Full Papers
Combined manual and automated immunophenotypisation identified disease-specific peripheral blood immune subpopulations in rheumatoid arthritis, ankylosing spondylitis and psoriatic arthritis
A. Šućur1, Z. Jajić2, M. Ikić Matijašević3, A. Stipić Marković4, D. Flegar5, N. Lukač6, T. Kelava7, N. Kovačić8, D. Grčević9
- Croatian Institute for Brain Research, Laboratory for Molecular Immunology, University of Zagreb School of Medicine, Zagreb, Croatia.
- Clinical Hospital Center Sestre Milosrdnice, Department of Rheumatology, Physical Medicine and Rehabilitation, University of Zagreb School of Medicine, Zagreb, Croatia.
- Clinical Hospital Sveti Duh, Department of Clinical Immunology and Pulmology, Zagreb, Croatia.
- Clinical Hospital Sveti Duh, Department of Clinical Immunology and Pulmology, Zagreb, Croatia.
- Croatian Institute for Brain Research, Laboratory for Molecular Immunology, University of Zagreb School of Medicine, Zagreb, Croatia.
- Croatian Institute for Brain Research, Laboratory for Molecular Immunology, University of Zagreb School of Medicine, Zagreb, Croatia.
- Croatian Institute for Brain Research, Laboratory for Molecular Immunology, University of Zagreb School of Medicine, Zagreb, Croatia.
- Croatian Institute for Brain Research, Laboratory for Molecular Immunology, University of Zagreb School of Medicine, Zagreb, Croatia.
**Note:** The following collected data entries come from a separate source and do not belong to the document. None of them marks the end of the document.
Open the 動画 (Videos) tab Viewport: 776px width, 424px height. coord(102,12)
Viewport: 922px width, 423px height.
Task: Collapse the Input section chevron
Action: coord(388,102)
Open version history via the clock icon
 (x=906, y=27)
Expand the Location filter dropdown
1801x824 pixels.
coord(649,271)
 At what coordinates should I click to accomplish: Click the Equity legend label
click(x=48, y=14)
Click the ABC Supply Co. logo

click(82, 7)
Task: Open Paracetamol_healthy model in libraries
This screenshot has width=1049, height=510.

- Croatian Institute for Brain Research, Laboratory for Molecular Immunology, University of Zagreb School of Medicine, Zagreb, Croatia. danka.grcevic@mef.hr
CER12577
2020 Vol.38, N°5
PI 0903, PF 0916
Full Papers
PMID: 31820725 [PubMed]
Received: 08/07/2019
Accepted : 07/10/2019
In Press: 20/11/2019
Published: 02/10/2020
Abstract
OBJECTIVES:
Rheumatoid arthritis (RA), ankylosing spondylitis (AS) and psoriatic arthritis (PsA) are associated with abnormal immune cell functions. We combined manual and automated profiling in subpopulations of T-cells, B-cells and monocytes, in parallel to functional testing and clinical correlation.
METHODS:
Using flow cytometry, we analysed the expression of CCR4, CCR6 and CXCR5 on helper and cyotoxic T-cells, CD32B and CD86 on naïve and memory B-cells, and CCR1, CCR2, CCR4 and CXCR4 on monocytes in chronic high-disease activity patients to identify peripheral blood subpopulations. Cell activation, proliferative capability and osteoclastogenic effects were tested in vitro. Comparison with synovial compartment, clinical data and anti-TNF treatment were added to peripheral blood analysis.
RESULTS:
PsA had lower double-negative T-cell frequency, while RA had lower double-positive T-cell frequency and expanded Th1-like and cytotoxic T-cell subsets. CD32B expression was increased on naïve and memory B-cells in AS and associated with disease activity. CCR6+ and CXCR5+ cytotoxic T-cells and CD32B+ naïve and memory B-cells were highly enriched within the synovial compartment. T-cells and B-cells from AS exhibited enhanced activation and proliferation in vitro, whereas T-cell conditioned medium from RA produced an increased osteoclastogenic effect. CCR1 and CXCR4 were upregulated on osteoclastogenic monocyte subsets of RA, AS and PsA patients. Bioinformatic Citrus analysis identified additional T-cell, B-cell and monocyte clusters specifically associated with each disease.
CONCLUSIONS:
By combining manual and automated data analysis, our study revealed several disease-specific immune cell subpopulations, particularly cytotoxic T-cell subsets in RA and memory B-cell subsets in AS, which may serve as an indicator of active disease or possible therapeutic target.